2023年2月19日 聖書:創世記 2章24~25節 「夫妻一体は神の意志である②」 川本良明牧師

◎今日の説教題は1月15日の続きです。1月15日ではイエスが創世記1章と2章の言葉を引き合いに出して、神がどんなに恵み深い意志をもって人間をお造りになったかを示すことによって、モーセが許した離縁状を盾にして神の言葉を歪め、神の恵みを無にしている人々を厳しく批判するものでした。
 また、<あなたたちの心が頑固なので、このような掟をモーセは書いたのだ。しかし神は、天地創造の初めから、人を男と女とにお造りになったのだ>と、イエスがモーセや天地創造を語るときのこの迫力ある言葉とその権威は、天から来ており、彼が永遠の神と1つであることを示しているというものでした。
◎そこで今日は、同じ説教題ですが、創世記2:24~25を見たいと思います。<こういうわけで、男は父母を離れて女と結ばれ、二人は一体となる>とあり、突然父母が出て来るので抗議の声が上がりそうです。しかしじつはこれは私たちのことを言っているのです。

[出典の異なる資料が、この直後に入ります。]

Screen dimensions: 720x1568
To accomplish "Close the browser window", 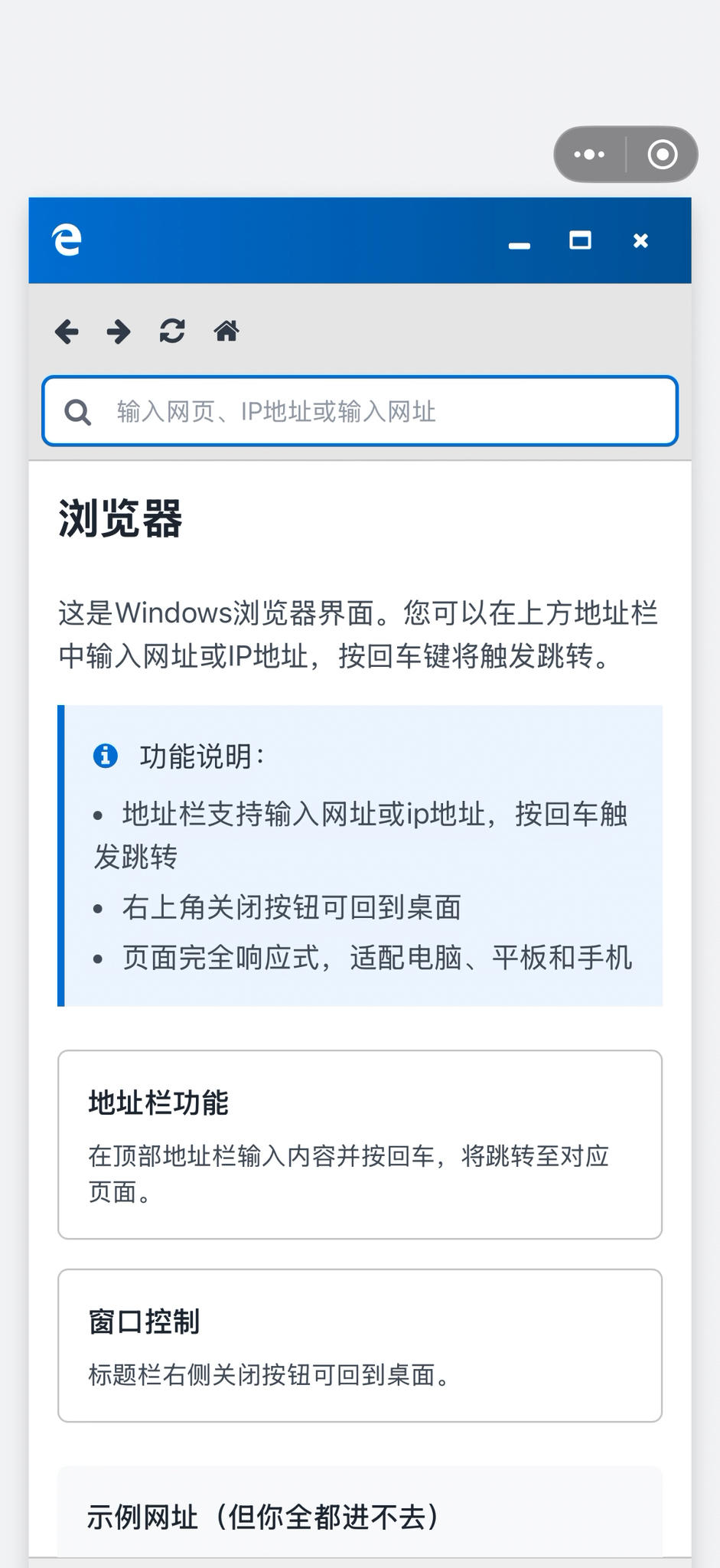I will (640, 241).
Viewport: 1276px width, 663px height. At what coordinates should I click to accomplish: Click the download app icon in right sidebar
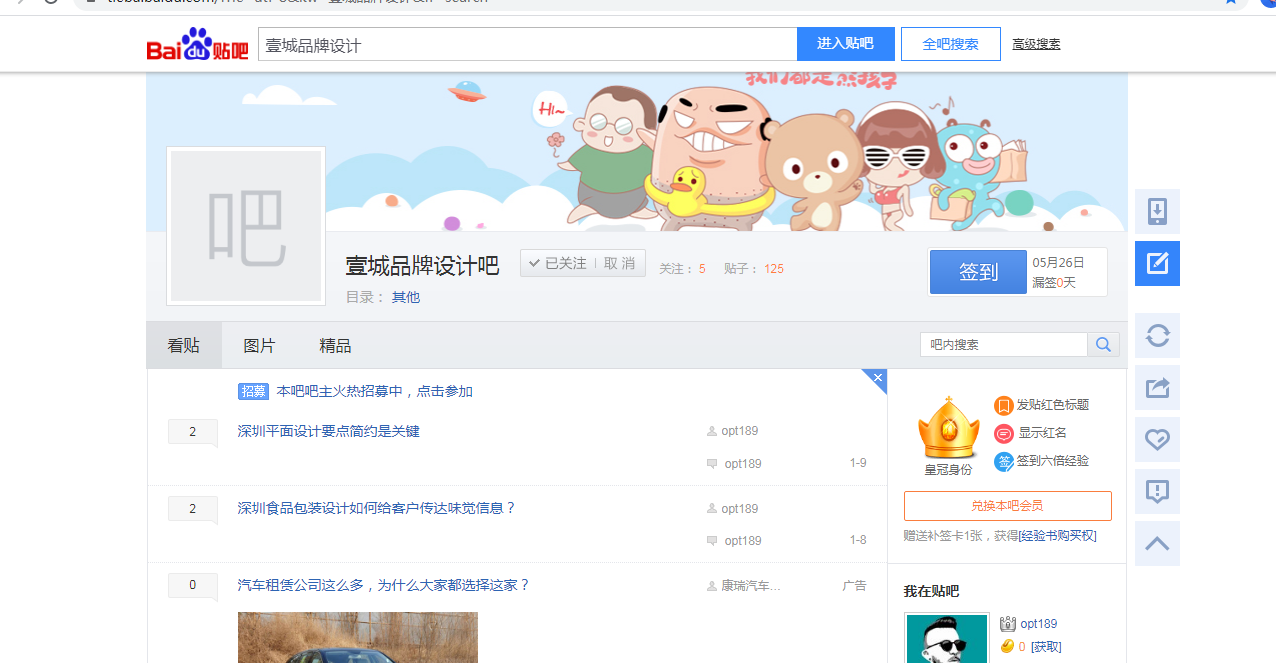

 というのは、聖書は神が土の塵で人を造ったことを「土(アダマ)から人(アダム)を造った」と書いてあり、また<人(アダム)が独りでいるのは良くない>と言って人のあばら骨で女を造り、人(アダム)のところに連れて来ます。そこで人(アダム)は「男と女」と呼ぶのです。ですからこれは、子どもは皆父母という秩序のもとで愛が育くまれ、その愛によって大きくなり、やがて他者と互いに愛をもって結ばれていく、と語っているのです。
◎そして、<男は女と結ばれ、一体となる>とあり、<二人とも裸であったが、恥ずかしがりはしなかった>とあるように、性の問題を避けることはできません。
 性は人を一人ひとり個性ある存在にさせるものであり、また他者とひとつに結ばせていくという大切な働きをするものであると語っているのです。そして、<裸であったが、恥ずかしがらなかった>とは、ありのままの存在を認めて互いに助け合っていくということです。
 しかしそれは罪を犯す前の人の姿であって、私たちの現実は、自分を恥じ、ありのままの存在を隠して生きているのではないでしょうか。しかしイエスは、モーセの離縁状をもって迫るファリサイ派の人々に対しては、この言葉にはふれないで、むしろ、<神が結び合わせてくださったものを、人は離してはならない>と命じています。罪の姿を思い起こさせる言葉にはふれないで、むしろ、このように語っておられるイエスに真剣に耳を傾けたいと思います。なぜなら私たちは、罪の結果、あまりにも悲惨な現実を招いていると思うからです。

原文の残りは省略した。